Aktuell


Stärkere NGO-Kontrolle in Russland (erweitert)

Donnerstag 24. November 2005, 11:46 Uhr

USA besorgt über russische Pläne zur stärkeren Kontrolle der NGOs

Washington/Moskau (AFP) - Die US-Regierung hat sich angesichts der in Russland geplanten stärkeren Kontrolle der Nichtregierungsorganisationen (NGO) besorgt gezeigt. Nachdem eine deutliche Mehrheit des russischen Parlaments am Mittwoch in erster Lesung für den Gesetzentwurf stimmte, sagte ein Sprecher des US-Außenministerums, Washington stehe wegen der Pläne "in engem Kontakt mit Moskau". Rund 370 Abgeordnete stimmten für den Entwurf, der vor allem eine stärkere Kontrolle der Finanzen von Menschenrechts- und Umweltschutzorganisationen vorsieht. Es gab nur 18 Gegenstimmen und drei Enthaltungen.


Die Angst des Kremls vor ukrainischen Verhältnissen

Von Sigrid Totz, Greenpeace-Online, 25.11.05

Nichtregierungsorganisationen in Russland fürchten um ihren ohnehin eingeschränkten politischen Spielraum.
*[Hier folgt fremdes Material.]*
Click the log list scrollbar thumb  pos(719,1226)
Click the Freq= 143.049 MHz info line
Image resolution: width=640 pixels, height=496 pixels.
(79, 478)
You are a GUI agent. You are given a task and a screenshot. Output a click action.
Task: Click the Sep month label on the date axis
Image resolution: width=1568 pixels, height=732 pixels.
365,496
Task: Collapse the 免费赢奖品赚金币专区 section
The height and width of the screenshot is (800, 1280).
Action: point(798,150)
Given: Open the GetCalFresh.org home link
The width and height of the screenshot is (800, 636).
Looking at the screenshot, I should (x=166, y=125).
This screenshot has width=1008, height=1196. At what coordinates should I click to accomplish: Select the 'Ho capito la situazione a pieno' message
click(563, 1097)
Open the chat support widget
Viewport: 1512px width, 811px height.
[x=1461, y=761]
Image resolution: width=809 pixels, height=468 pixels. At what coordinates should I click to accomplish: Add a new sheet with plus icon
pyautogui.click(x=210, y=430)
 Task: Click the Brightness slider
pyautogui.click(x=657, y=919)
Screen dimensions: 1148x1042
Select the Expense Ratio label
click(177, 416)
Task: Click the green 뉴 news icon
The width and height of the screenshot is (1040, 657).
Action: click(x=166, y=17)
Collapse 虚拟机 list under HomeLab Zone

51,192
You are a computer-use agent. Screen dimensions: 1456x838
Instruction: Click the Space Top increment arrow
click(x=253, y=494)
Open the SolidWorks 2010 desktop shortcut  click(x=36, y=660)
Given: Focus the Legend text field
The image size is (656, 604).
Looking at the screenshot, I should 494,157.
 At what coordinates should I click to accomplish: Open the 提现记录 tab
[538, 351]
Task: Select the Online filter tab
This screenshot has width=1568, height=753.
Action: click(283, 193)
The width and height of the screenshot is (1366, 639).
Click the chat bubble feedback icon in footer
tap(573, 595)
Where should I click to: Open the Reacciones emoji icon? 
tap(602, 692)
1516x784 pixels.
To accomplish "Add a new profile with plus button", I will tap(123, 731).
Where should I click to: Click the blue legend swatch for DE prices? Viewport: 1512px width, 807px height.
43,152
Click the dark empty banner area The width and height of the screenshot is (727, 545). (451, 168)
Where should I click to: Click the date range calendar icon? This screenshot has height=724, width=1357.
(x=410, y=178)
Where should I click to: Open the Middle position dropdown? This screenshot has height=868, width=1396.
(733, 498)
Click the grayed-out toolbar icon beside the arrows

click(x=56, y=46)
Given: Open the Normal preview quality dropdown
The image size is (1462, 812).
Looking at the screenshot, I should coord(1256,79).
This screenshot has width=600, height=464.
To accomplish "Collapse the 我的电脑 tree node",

Die russische Duma hat am Donnerstag in erster Lesung über einen Gesetzentwurf beraten, der das bisherige Vereinsrecht verschärfen soll. Hinter der Initiative steht offenbar die Angst vor ukrainischen Verhältnissen.

Das US-Außenministerium teilte vor kurzem offiziell mit, es habe die orangene Revolution in der Ukraine 2004 mit 60 Millionen US-Dollar unterstützt. Mag sein, dass dies der Tropfen auf den heißen Stein war. Was die russischen Parlamentarier jetzt mit überwältigender Mehrheit durchgewunken haben, spiegelt offensichtlich die Angst vor dem Demokratievirus.

Der Gesetzentwurf: Nichtregierungsorganisationen (NGOs), die im Ausland gegründet wurden oder Ableger einer ausländischen Organisation sind, dürfen in bestimmten Regionen nicht tätig werden. In Russland gibt es 42 solcher geschlossenen Territorien. In der Regel handelt es sich um Militärbasen oder nukleares Terrain.

Bürger/innen, die nicht dauerhaft in Russland leben, dürfen dort keine nichtstaatliche Organisation gründen, fördern oder ihr als Mitglied angehören. Die Organisationen müssen dem Justizministerium Bericht erstatten - über ihre Aktivitäten ebenso wie über ihre Finanzen.

Der Entwurf geht zwar nach ersten Einschätzungen nicht wesentlich über die derzeitige Rechtslage hinaus. Was ihn dennoch gefährlich macht, ist der Interpretationsspielraum, den er lässt: Was als politische Aktivität anzusehen ist, liegt im Ermessen der Behörden. Und die sehen in den meisten NGOs nach wie vor Staatsfeinde.

Auch die Kollegen im Moskauer Greenpeace-Büro fürchten, dass der Staat die totale Kontrolle über die Nichtregierungsorganisationen zu erlangen versucht. Sergej Tsyplenkow, Geschäftsführer von Greenpeace Russland, hofft, dass die Duma den Entwurf am 9. Dezember doch noch ablehnt. Und falls nicht, "dass Präsident Putin das Gesetz stoppt, vorausgesetzt er ist wirklich willens, die Demokratie in Russland aufzubauen."